DOCUMENT TEXT =>
▽

Stathmin Exists as an Oligomer in Solution, as Evidenced by Static Light-Scattering, Native Gel Electrophoresis, and EPR Spectroscopy

Abstract

Intrinsically disordered proteins (IDPs) are an interesting class of highly dynamic, typically regulatory, proteins. They lack a native three-dimensional fold, but can often acquire a stable, ordered structure upon interaction with a binding partner. Various IDPs have been reported to exist in cells as ordered oligomers or disordered aggregates, often resulting in disease. In particular, stathmin is a regulatory IDP involved in the disassembly of cytoskeletal microtubules. As such, it is essential for proper cell function (i.e., processes coordinating the cell cycle, maintaining cell shape, etc.); improper regulation of stathmin activity has been linked to neurodegenerative diseases, mental disorders, and various cancers. It is thus important to study the solution-phase structure and conformational dynamics of stathmin, as they likely emulate the protein's behavior in cellular environments. Our preliminary static light scattering and native gel electrophoresis data suggest that stathmin may exist as an oligomer in solution, contradicting previous observations of a monomer by analytical ultracentrifugation. To investigate this further, we performed site-directed spin labeling (SDSL) electron paramagnetic resonance (EPR) spectroscopy on various singly-labeled stathmin mutants. The resulting EPR traces all exhibit a spectral component substantially broadened due to the dipolar interaction, implying the close proximity of two or more spin labels, likely due to dimerization or higher-order oligomerization. Upon dilution of the spin-labeled proteins with unlabeled wild-type stathmin, the spectral weight of the dipolar-broadened component was significantly reduced. The data collectively presented here support our hypothesis that stathmin exists as an oligomer in solution. These results have important implications on our understanding of the conformational dynamics of this IDP and the roles that oligomerized IDPs have in diseases.

△

EXERCISE REQUIREMENTS =>
Print the entire stathmin abstract, word for word and in full. The entries that come after this point can be left aside.

DATASET EXCERPTS =>
▽

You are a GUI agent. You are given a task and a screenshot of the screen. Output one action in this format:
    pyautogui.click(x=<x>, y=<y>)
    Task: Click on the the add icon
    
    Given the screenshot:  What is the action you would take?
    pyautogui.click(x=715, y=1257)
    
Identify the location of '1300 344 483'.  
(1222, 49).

△
▽

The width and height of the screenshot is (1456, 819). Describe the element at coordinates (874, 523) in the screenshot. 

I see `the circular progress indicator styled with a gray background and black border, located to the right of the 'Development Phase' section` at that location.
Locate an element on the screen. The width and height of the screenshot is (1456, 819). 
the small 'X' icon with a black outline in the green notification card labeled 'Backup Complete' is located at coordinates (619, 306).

△

TASK RESULT =>
Stathmin Exists as an Oligomer in Solution, as Evidenced by Static Light-Scattering, Native Gel Electrophoresis, and EPR Spectroscopy

Abstract

Intrinsically disordered proteins (IDPs) are an interesting class of highly dynamic, typically regulatory, proteins. They lack a native three-dimensional fold, but can often acquire a stable, ordered structure upon interaction with a binding partner. Various IDPs have been reported to exist in cells as ordered oligomers or disordered aggregates, often resulting in disease. In particular, stathmin is a regulatory IDP involved in the disassembly of cytoskeletal microtubules. As such, it is essential for proper cell function (i.e., processes coordinating the cell cycle, maintaining cell shape, etc.); improper regulation of stathmin activity has been linked to neurodegenerative diseases, mental disorders, and various cancers. It is thus important to study the solution-phase structure and conformational dynamics of stathmin, as they likely emulate the protein's behavior in cellular environments. Our preliminary static light scattering and native gel electrophoresis data suggest that stathmin may exist as an oligomer in solution, contradicting previous observations of a monomer by analytical ultracentrifugation. To investigate this further, we performed site-directed spin labeling (SDSL) electron paramagnetic resonance (EPR) spectroscopy on various singly-labeled stathmin mutants. The resulting EPR traces all exhibit a spectral component substantially broadened due to the dipolar interaction, implying the close proximity of two or more spin labels, likely due to dimerization or higher-order oligomerization. Upon dilution of the spin-labeled proteins with unlabeled wild-type stathmin, the spectral weight of the dipolar-broadened component was significantly reduced. The data collectively presented here support our hypothesis that stathmin exists as an oligomer in solution. These results have important implications on our understanding of the conformational dynamics of this IDP and the roles that oligomerized IDPs have in diseases.